Exercise input:

----------

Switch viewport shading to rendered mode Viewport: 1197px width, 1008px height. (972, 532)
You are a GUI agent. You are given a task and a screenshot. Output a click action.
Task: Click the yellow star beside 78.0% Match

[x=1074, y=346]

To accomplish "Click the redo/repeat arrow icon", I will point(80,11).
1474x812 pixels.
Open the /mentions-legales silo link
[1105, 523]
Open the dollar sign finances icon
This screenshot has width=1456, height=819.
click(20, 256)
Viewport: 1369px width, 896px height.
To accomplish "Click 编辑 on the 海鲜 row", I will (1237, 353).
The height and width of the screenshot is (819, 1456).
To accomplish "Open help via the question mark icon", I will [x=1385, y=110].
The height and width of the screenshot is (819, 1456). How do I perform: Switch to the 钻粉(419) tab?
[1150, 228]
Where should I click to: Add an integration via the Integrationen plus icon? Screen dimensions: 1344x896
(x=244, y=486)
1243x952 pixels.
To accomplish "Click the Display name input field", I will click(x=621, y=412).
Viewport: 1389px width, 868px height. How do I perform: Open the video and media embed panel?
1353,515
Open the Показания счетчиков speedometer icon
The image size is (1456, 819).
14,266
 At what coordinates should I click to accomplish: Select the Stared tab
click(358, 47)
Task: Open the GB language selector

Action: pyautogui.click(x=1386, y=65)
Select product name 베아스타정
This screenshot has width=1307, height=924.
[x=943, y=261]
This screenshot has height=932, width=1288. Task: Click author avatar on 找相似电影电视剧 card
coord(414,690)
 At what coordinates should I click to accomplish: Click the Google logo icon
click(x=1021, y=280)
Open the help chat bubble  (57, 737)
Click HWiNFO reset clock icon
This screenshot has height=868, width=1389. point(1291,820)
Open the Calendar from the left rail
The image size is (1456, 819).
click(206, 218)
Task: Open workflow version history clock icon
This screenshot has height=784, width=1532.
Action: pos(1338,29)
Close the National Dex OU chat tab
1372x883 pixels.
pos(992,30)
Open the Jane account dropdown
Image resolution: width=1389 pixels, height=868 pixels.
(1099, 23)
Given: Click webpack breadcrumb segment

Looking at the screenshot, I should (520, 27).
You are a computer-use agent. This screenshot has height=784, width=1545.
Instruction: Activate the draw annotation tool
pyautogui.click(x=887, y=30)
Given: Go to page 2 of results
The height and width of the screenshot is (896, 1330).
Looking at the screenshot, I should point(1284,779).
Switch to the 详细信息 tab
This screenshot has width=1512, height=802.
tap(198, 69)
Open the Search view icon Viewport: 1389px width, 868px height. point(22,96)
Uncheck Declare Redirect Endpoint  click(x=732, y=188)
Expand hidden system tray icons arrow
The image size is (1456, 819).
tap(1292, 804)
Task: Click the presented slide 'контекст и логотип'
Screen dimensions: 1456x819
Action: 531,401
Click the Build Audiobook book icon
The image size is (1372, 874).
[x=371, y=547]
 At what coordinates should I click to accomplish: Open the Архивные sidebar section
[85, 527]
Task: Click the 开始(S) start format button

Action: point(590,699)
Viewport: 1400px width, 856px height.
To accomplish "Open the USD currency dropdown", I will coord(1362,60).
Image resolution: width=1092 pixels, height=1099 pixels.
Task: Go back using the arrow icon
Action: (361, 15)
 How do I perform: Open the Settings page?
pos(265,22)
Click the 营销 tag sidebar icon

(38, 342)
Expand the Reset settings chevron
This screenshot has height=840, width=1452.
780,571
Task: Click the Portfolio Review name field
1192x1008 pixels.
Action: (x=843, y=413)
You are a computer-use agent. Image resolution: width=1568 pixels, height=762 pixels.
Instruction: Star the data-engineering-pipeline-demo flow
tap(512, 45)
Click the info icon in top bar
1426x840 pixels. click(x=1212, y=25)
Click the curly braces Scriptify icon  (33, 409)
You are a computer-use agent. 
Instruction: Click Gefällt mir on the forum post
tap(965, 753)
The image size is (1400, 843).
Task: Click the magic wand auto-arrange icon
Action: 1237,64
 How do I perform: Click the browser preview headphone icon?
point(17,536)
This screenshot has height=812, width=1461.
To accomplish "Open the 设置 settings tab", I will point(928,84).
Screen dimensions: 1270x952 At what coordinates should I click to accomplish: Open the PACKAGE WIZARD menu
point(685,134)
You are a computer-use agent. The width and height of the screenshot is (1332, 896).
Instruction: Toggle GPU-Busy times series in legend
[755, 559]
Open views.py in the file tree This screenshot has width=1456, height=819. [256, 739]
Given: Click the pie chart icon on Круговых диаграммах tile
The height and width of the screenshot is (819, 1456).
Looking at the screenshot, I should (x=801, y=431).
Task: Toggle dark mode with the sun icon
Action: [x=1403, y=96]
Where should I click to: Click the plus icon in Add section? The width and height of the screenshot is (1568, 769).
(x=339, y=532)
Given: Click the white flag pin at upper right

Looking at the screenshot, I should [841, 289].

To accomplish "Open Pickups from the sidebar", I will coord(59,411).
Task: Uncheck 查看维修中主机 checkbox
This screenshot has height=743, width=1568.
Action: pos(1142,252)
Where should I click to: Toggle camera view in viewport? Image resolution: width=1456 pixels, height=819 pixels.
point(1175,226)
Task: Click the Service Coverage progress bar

----------

Copy every line of the listing above exactly.

Solution to this problem:
Switch viewport shading to rendered mode Viewport: 1197px width, 1008px height. (972, 532)
You are a GUI agent. You are given a task and a screenshot. Output a click action.
Task: Click the yellow star beside 78.0% Match

[x=1074, y=346]

To accomplish "Click the redo/repeat arrow icon", I will point(80,11).
1474x812 pixels.
Open the /mentions-legales silo link
[1105, 523]
Open the dollar sign finances icon
This screenshot has width=1456, height=819.
click(20, 256)
Viewport: 1369px width, 896px height.
To accomplish "Click 编辑 on the 海鲜 row", I will (1237, 353).
The height and width of the screenshot is (819, 1456).
To accomplish "Open help via the question mark icon", I will [x=1385, y=110].
The height and width of the screenshot is (819, 1456). How do I perform: Switch to the 钻粉(419) tab?
[1150, 228]
Where should I click to: Add an integration via the Integrationen plus icon? Screen dimensions: 1344x896
(x=244, y=486)
1243x952 pixels.
To accomplish "Click the Display name input field", I will click(x=621, y=412).
Viewport: 1389px width, 868px height. How do I perform: Open the video and media embed panel?
1353,515
Open the Показания счетчиков speedometer icon
The image size is (1456, 819).
14,266
 At what coordinates should I click to accomplish: Select the Stared tab
click(358, 47)
Task: Open the GB language selector

Action: pyautogui.click(x=1386, y=65)
Select product name 베아스타정
This screenshot has width=1307, height=924.
[x=943, y=261]
This screenshot has height=932, width=1288. Task: Click author avatar on 找相似电影电视剧 card
coord(414,690)
 At what coordinates should I click to accomplish: Click the Google logo icon
click(x=1021, y=280)
Open the help chat bubble  (57, 737)
Click HWiNFO reset clock icon
This screenshot has height=868, width=1389. point(1291,820)
Open the Calendar from the left rail
The image size is (1456, 819).
click(206, 218)
Task: Open workflow version history clock icon
This screenshot has height=784, width=1532.
Action: pos(1338,29)
Close the National Dex OU chat tab
1372x883 pixels.
pos(992,30)
Open the Jane account dropdown
Image resolution: width=1389 pixels, height=868 pixels.
(1099, 23)
Given: Click webpack breadcrumb segment

Looking at the screenshot, I should (520, 27).
You are a computer-use agent. This screenshot has height=784, width=1545.
Instruction: Activate the draw annotation tool
pyautogui.click(x=887, y=30)
Given: Go to page 2 of results
The height and width of the screenshot is (896, 1330).
Looking at the screenshot, I should point(1284,779).
Switch to the 详细信息 tab
This screenshot has width=1512, height=802.
tap(198, 69)
Open the Search view icon Viewport: 1389px width, 868px height. point(22,96)
Uncheck Declare Redirect Endpoint  click(x=732, y=188)
Expand hidden system tray icons arrow
The image size is (1456, 819).
tap(1292, 804)
Task: Click the presented slide 'контекст и логотип'
Screen dimensions: 1456x819
Action: 531,401
Click the Build Audiobook book icon
The image size is (1372, 874).
[x=371, y=547]
 At what coordinates should I click to accomplish: Open the Архивные sidebar section
[85, 527]
Task: Click the 开始(S) start format button

Action: point(590,699)
Viewport: 1400px width, 856px height.
To accomplish "Open the USD currency dropdown", I will coord(1362,60).
Image resolution: width=1092 pixels, height=1099 pixels.
Task: Go back using the arrow icon
Action: (361, 15)
 How do I perform: Open the Settings page?
pos(265,22)
Click the 营销 tag sidebar icon

(38, 342)
Expand the Reset settings chevron
This screenshot has height=840, width=1452.
780,571
Task: Click the Portfolio Review name field
1192x1008 pixels.
Action: (x=843, y=413)
You are a computer-use agent. Image resolution: width=1568 pixels, height=762 pixels.
Instruction: Star the data-engineering-pipeline-demo flow
tap(512, 45)
Click the info icon in top bar
1426x840 pixels. click(x=1212, y=25)
Click the curly braces Scriptify icon  (33, 409)
You are a computer-use agent. 
Instruction: Click Gefällt mir on the forum post
tap(965, 753)
The image size is (1400, 843).
Task: Click the magic wand auto-arrange icon
Action: 1237,64
 How do I perform: Click the browser preview headphone icon?
point(17,536)
This screenshot has height=812, width=1461.
To accomplish "Open the 设置 settings tab", I will point(928,84).
Screen dimensions: 1270x952 At what coordinates should I click to accomplish: Open the PACKAGE WIZARD menu
point(685,134)
You are a computer-use agent. The width and height of the screenshot is (1332, 896).
Instruction: Toggle GPU-Busy times series in legend
[755, 559]
Open views.py in the file tree This screenshot has width=1456, height=819. [256, 739]
Given: Click the pie chart icon on Круговых диаграммах tile
The height and width of the screenshot is (819, 1456).
Looking at the screenshot, I should (x=801, y=431).
Task: Toggle dark mode with the sun icon
Action: [x=1403, y=96]
Where should I click to: Click the plus icon in Add section? The width and height of the screenshot is (1568, 769).
(x=339, y=532)
Given: Click the white flag pin at upper right

Looking at the screenshot, I should [841, 289].

To accomplish "Open Pickups from the sidebar", I will coord(59,411).
Task: Uncheck 查看维修中主机 checkbox
This screenshot has height=743, width=1568.
Action: pos(1142,252)
Where should I click to: Toggle camera view in viewport? Image resolution: width=1456 pixels, height=819 pixels.
point(1175,226)
Task: Click the Service Coverage progress bar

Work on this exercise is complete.